Curcumin, the active ingredient in the spice turmeric, has also been used in traditional Asian practices for many centuries. Again, modern research is confirming its benefits. In another powerful study from the Salk Institute, a drug created from curcumin reversed Alzheimer’s in mice. More research will need to be done to confirm this finding, but it’s a good confirmation of curcumin’s benefits for brain health.
In addition, with what we know about the relationship between cardiovascular disease and dementia, we should also work to improve circulation. Found in a fermented soybean product called Natto, nattokinase promotes healthy blood flow. Another good supplement for circulation is the amino acid L-Carnitine, which is also an antioxidant.
Exercise is good for the brain
Numerous studies have shown that exercise can delay cognitive decline, and poor circulation is a factor in dementia. And of course, this works both ways – better circulation seems to reduce risk: Exercise has been found to enhance brain connectivity.
A number of studies have compared the mental acuity of older adults based on their physical activity. One study looked at women over 65 who walked 30 minutes each day. Other research examined the activity in people over 70. The results have been consistent.
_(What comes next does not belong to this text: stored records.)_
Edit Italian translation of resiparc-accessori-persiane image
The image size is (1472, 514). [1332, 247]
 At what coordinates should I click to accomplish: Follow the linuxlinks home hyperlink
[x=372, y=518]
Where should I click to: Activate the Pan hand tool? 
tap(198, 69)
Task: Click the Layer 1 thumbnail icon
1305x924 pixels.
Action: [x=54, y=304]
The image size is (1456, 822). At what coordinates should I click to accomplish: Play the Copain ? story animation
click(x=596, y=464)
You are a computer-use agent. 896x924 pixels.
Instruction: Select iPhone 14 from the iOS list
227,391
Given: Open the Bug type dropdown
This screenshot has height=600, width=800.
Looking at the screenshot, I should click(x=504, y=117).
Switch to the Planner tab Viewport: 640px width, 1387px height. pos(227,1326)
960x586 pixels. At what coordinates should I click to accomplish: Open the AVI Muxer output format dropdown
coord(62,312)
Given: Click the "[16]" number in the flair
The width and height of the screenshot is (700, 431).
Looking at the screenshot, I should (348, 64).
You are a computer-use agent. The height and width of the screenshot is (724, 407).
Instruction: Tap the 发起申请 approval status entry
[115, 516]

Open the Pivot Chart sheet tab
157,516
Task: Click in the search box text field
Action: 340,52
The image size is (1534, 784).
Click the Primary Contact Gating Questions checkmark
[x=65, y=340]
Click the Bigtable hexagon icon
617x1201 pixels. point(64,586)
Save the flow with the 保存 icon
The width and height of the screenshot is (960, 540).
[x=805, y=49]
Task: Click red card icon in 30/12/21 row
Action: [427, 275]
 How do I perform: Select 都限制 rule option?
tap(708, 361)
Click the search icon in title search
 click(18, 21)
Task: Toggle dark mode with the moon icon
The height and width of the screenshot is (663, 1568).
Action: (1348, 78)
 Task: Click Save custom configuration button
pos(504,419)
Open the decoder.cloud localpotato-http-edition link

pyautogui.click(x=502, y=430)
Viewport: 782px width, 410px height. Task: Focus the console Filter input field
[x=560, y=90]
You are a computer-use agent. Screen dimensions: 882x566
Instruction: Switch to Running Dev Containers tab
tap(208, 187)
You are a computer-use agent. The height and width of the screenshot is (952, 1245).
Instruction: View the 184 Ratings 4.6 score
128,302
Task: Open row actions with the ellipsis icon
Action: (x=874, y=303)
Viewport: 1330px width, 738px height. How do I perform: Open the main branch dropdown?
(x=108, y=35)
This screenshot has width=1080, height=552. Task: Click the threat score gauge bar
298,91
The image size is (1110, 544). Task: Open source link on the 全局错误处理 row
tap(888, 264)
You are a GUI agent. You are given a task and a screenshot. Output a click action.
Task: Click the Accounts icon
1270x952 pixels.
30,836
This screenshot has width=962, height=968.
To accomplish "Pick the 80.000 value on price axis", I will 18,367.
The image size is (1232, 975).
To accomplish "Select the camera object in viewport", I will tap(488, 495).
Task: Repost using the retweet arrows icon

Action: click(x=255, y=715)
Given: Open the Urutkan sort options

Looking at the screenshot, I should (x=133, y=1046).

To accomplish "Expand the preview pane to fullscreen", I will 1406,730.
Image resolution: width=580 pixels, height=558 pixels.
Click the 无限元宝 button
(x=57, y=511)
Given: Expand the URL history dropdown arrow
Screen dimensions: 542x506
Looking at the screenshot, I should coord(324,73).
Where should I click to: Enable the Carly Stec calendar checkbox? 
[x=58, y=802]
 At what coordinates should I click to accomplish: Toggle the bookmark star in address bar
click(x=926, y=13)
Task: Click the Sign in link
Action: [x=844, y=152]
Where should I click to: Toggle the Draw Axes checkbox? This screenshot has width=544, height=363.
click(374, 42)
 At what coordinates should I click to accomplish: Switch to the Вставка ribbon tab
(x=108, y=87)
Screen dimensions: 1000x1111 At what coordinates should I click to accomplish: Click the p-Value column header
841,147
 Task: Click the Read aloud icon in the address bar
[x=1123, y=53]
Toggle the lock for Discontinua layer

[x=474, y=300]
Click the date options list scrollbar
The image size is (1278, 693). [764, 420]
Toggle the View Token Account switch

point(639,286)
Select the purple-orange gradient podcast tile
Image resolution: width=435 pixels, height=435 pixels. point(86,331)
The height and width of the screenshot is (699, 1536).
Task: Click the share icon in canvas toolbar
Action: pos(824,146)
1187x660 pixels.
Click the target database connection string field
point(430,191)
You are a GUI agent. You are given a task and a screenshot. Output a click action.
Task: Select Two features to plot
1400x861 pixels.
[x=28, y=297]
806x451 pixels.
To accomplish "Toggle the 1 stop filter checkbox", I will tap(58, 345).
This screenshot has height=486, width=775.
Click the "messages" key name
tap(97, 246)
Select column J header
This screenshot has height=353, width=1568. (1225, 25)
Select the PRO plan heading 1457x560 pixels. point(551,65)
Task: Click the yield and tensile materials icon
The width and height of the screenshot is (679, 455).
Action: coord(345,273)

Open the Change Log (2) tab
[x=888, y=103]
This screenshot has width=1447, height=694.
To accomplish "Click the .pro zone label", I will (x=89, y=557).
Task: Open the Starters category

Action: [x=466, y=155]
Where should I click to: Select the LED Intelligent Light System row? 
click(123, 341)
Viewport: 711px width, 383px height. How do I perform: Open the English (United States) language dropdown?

The people who exercise do better on mental tests and don’t suffer as much cognitive decline as do sedentary people who rarely partake of physical activity.
A study by scientists at the University of British Columbia also found that women with mild cognitive impairment improved their memory with weight training and aerobics compared to simply stretching. At the end of the study, the women doing weights and aerobics scored better on memory tests than the women who only stretched.
Mind, body, brain
Good for the brain in many ways, meditation (and other mind-body exercises) can control stress and maintain positive mood. It also appears to improve memory. One study observed participants, some of whom had mild cognitive decline or Alzheimer’s, performing a specific type of meditation. In follow-up tests, participants increased blood flow to the brain and improved their scores on cognitive tests.
Another study showed that meditation can actually change how your brain is structured. Scientists at UCLA found that meditation increases the folding in the cerebral cortex, which improves how the brain deals with information. This positively impacts the ability to retrieve memories, form decisions and focus.
In addition, social activity improves brain function. People who volunteer, have large social or family networks, or have other forms of engagement have been shown to increase life span, improve health and decrease depression.
Currently, there’s no cure for Alzheimer’s disease. However, continuing research is uncovering basic, everyday ways to address cognitive decline. A healthy diet, regular movement, targeted nutrients, relaxation and social connections can all help to keep our minds sharp over time, offering tangible benefits for every area of health.